Step 1: Flagging (Original time steps); Output file – (input file name)_flagged_00-0000.csv, where 00-0000 is the month-year of the last data point
Flagging identifies for each line (date/time) entry:
Step 2: Pruning (Original time step); Output file – (input file name)_cleaned_00-000.csv
Pruning removes lines containing extreme, air_past, air, jump and nodata.
Step 3: Averaging (Hourly time step); Output file – (input file name)_00-0000_reformatted.csv
Averaging uses only values remaining after pruning. The number of values used to calculate the average is included as a new column. Notes: The command for saving this output file includes the path for the reference folder, if that folder is changed, it should also be changed in this section (or a new folder will be made with the files but they will not be used for filling). Averaging follows the convention used for Andrews weather stations where the hour represents the average of temperatures in the preceding hour. The output is in PST (while all previous outputs are in PDT, matching the raw input).

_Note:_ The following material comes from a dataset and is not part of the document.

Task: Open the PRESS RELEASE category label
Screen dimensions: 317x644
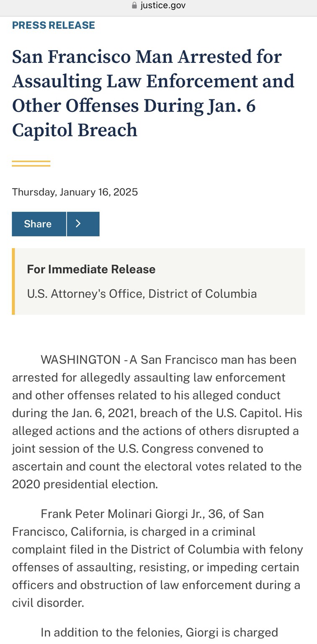Action: [x=54, y=25]
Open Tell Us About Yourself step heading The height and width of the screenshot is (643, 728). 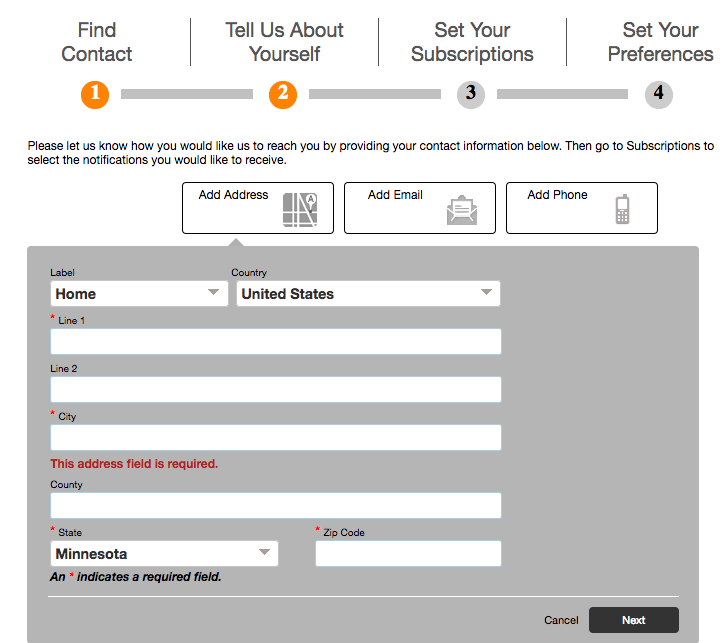click(x=284, y=42)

Step 4: Filling (Hourly time step); Output file – (input file name)_filled_00-000.csv
The script uses cleaned data and compares remaining entries to reference files (see Settings). This is done as a linear regression of the cleaned data with each reference file, the output includes the R2 which can be found in the text file corresponding to the input file name. Prior to filling, the script creates placeholder hours bounded by the date range specified under “Date limits” which is the range in which filling is attempted. These values are set at 1000 degrees. The script aims to fill missing (1000 degree) data by moving sequentially through the reference data in order of fit (R2). The linear regression equation is used to modify the reference value for that data point and it replaces the 1000 degree placeholder. The reference file used in the temperature value filling is listed in a neighboring column. If all reference files are examined and no data is found to replace the missing value placeholder, the placeholder is retained, thus 1000 degrees should be treated as "no data".
Step 5: Max, min, mean (Daily time step); Output file – (input file name)_daily_00-0000.csv
The script ignores 1000 degree data and calculates daily max, min and mean temperature values from the filled dataset. The number of records (hours) used in the calculation is listed in the column 'count.'
Figures: Data points over time with flagged (and cleaned) data shown in red. Located within the "flagged" folder as .pdfs.
After sensors were downloaded, high resolution data were put through a series of programs for quality control and for filling missing values before generating the hourly averages. A major concern of quality control was to detect when the sensors were not in the stream and recording air temperatures. When data anomalies or gaps in data were found, data were filled using the regression relationships with other sensors from this project and from stream temperature data from stream gages. Regressions were calculated using the best fit with other sensors during periods of time when the full data were available.
After the averaging and filling, data were also visually evaluated for outliers. If outliers were found, estimates were calculated and inserted.